Present the lines of the records below as a numbered list, leaving out any blank lines.
--- begin ---
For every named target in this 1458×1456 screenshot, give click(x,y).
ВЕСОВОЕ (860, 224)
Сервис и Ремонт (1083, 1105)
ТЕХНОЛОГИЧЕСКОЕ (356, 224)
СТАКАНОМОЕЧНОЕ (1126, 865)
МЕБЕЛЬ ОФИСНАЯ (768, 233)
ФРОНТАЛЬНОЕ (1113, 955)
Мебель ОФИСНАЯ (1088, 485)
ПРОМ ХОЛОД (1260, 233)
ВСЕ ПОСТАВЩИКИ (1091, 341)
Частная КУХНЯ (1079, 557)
--- end ---
### FULL RESPONSE:
1. For every named target in this 1458×1456 screenshot, give click(x,y).
2. ВЕСОВОЕ (860, 224)
3. Сервис и Ремонт (1083, 1105)
4. ТЕХНОЛОГИЧЕСКОЕ (356, 224)
5. СТАКАНОМОЕЧНОЕ (1126, 865)
6. МЕБЕЛЬ ОФИСНАЯ (768, 233)
7. ФРОНТАЛЬНОЕ (1113, 955)
8. Мебель ОФИСНАЯ (1088, 485)
9. ПРОМ ХОЛОД (1260, 233)
10. ВСЕ ПОСТАВЩИКИ (1091, 341)
11. Частная КУХНЯ (1079, 557)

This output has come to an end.